Input data:
========================
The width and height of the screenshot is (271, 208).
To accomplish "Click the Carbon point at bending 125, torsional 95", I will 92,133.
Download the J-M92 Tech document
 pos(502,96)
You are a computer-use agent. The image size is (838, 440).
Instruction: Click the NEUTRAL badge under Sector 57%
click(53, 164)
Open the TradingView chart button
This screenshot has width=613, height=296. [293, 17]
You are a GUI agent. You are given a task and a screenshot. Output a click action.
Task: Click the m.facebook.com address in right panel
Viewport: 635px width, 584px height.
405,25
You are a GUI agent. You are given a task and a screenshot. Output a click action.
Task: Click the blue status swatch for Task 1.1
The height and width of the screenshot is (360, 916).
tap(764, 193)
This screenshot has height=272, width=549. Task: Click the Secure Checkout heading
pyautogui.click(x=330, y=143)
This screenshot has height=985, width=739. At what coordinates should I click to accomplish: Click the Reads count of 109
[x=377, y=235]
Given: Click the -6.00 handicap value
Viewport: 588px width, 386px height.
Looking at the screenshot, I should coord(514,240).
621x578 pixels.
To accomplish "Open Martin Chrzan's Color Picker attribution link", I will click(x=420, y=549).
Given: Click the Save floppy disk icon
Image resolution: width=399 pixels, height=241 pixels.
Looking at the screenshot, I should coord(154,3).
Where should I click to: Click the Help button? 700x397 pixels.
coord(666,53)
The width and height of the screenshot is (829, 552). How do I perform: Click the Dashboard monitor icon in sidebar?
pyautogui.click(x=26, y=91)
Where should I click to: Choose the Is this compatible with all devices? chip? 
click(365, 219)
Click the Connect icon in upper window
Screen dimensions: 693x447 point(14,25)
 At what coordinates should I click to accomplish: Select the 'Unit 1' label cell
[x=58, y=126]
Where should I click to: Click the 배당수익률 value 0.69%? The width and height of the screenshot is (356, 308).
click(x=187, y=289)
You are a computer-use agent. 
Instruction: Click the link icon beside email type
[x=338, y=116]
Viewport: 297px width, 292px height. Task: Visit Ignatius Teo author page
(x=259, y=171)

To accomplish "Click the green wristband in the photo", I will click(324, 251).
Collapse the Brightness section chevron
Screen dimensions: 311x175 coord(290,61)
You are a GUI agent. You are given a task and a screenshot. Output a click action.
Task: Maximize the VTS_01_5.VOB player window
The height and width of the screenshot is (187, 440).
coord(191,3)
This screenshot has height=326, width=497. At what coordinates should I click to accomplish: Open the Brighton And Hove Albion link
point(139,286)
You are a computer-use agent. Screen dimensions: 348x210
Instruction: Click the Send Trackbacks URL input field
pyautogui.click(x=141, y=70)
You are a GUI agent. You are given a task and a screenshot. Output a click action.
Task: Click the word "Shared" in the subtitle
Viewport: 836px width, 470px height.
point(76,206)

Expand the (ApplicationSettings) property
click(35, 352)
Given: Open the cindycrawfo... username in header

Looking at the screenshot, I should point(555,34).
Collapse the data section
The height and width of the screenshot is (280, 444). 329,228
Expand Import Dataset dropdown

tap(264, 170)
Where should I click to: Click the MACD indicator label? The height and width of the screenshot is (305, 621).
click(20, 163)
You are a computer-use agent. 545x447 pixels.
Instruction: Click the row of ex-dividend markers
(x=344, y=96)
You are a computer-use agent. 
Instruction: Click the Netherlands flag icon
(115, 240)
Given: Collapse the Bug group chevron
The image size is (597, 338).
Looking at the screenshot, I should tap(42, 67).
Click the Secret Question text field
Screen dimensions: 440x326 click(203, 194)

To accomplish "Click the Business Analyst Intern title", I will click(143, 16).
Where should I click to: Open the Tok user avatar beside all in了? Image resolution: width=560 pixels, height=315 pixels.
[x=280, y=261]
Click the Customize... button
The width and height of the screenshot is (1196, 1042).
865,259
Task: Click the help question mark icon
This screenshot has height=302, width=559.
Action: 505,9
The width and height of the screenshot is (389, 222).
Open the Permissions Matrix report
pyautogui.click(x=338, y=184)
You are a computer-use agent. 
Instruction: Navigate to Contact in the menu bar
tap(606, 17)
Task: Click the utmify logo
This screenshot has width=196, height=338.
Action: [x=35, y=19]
========================
How to complete this task: Word for word, transcribe all of the records.

Task result:
The width and height of the screenshot is (271, 208).
To accomplish "Click the Carbon point at bending 125, torsional 95", I will 92,133.
Download the J-M92 Tech document
 pos(502,96)
You are a computer-use agent. The image size is (838, 440).
Instruction: Click the NEUTRAL badge under Sector 57%
click(53, 164)
Open the TradingView chart button
This screenshot has width=613, height=296. [293, 17]
You are a GUI agent. You are given a task and a screenshot. Output a click action.
Task: Click the m.facebook.com address in right panel
Viewport: 635px width, 584px height.
405,25
You are a GUI agent. You are given a task and a screenshot. Output a click action.
Task: Click the blue status swatch for Task 1.1
The height and width of the screenshot is (360, 916).
tap(764, 193)
This screenshot has height=272, width=549. Task: Click the Secure Checkout heading
pyautogui.click(x=330, y=143)
This screenshot has height=985, width=739. At what coordinates should I click to accomplish: Click the Reads count of 109
[x=377, y=235]
Given: Click the -6.00 handicap value
Viewport: 588px width, 386px height.
Looking at the screenshot, I should coord(514,240).
621x578 pixels.
To accomplish "Open Martin Chrzan's Color Picker attribution link", I will click(x=420, y=549).
Given: Click the Save floppy disk icon
Image resolution: width=399 pixels, height=241 pixels.
Looking at the screenshot, I should coord(154,3).
Where should I click to: Click the Help button? 700x397 pixels.
coord(666,53)
The width and height of the screenshot is (829, 552). How do I perform: Click the Dashboard monitor icon in sidebar?
pyautogui.click(x=26, y=91)
Where should I click to: Choose the Is this compatible with all devices? chip? 
click(365, 219)
Click the Connect icon in upper window
Screen dimensions: 693x447 point(14,25)
 At what coordinates should I click to accomplish: Select the 'Unit 1' label cell
[x=58, y=126]
Where should I click to: Click the 배당수익률 value 0.69%? The width and height of the screenshot is (356, 308).
click(x=187, y=289)
You are a computer-use agent. 
Instruction: Click the link icon beside email type
[x=338, y=116]
Viewport: 297px width, 292px height. Task: Visit Ignatius Teo author page
(x=259, y=171)

To accomplish "Click the green wristband in the photo", I will click(324, 251).
Collapse the Brightness section chevron
Screen dimensions: 311x175 coord(290,61)
You are a GUI agent. You are given a task and a screenshot. Output a click action.
Task: Maximize the VTS_01_5.VOB player window
The height and width of the screenshot is (187, 440).
coord(191,3)
This screenshot has height=326, width=497. At what coordinates should I click to accomplish: Open the Brighton And Hove Albion link
point(139,286)
You are a computer-use agent. Screen dimensions: 348x210
Instruction: Click the Send Trackbacks URL input field
pyautogui.click(x=141, y=70)
You are a GUI agent. You are given a task and a screenshot. Output a click action.
Task: Click the word "Shared" in the subtitle
Viewport: 836px width, 470px height.
point(76,206)

Expand the (ApplicationSettings) property
click(35, 352)
Given: Open the cindycrawfo... username in header

Looking at the screenshot, I should point(555,34).
Collapse the data section
The height and width of the screenshot is (280, 444). 329,228
Expand Import Dataset dropdown

tap(264, 170)
Where should I click to: Click the MACD indicator label? The height and width of the screenshot is (305, 621).
click(20, 163)
You are a computer-use agent. 545x447 pixels.
Instruction: Click the row of ex-dividend markers
(x=344, y=96)
You are a computer-use agent. 
Instruction: Click the Netherlands flag icon
(115, 240)
Given: Collapse the Bug group chevron
The image size is (597, 338).
Looking at the screenshot, I should tap(42, 67).
Click the Secret Question text field
Screen dimensions: 440x326 click(203, 194)

To accomplish "Click the Business Analyst Intern title", I will click(143, 16).
Where should I click to: Open the Tok user avatar beside all in了? Image resolution: width=560 pixels, height=315 pixels.
[x=280, y=261]
Click the Customize... button
The width and height of the screenshot is (1196, 1042).
865,259
Task: Click the help question mark icon
This screenshot has height=302, width=559.
Action: 505,9
The width and height of the screenshot is (389, 222).
Open the Permissions Matrix report
pyautogui.click(x=338, y=184)
You are a computer-use agent. 
Instruction: Navigate to Contact in the menu bar
tap(606, 17)
Task: Click the utmify logo
This screenshot has width=196, height=338.
Action: [x=35, y=19]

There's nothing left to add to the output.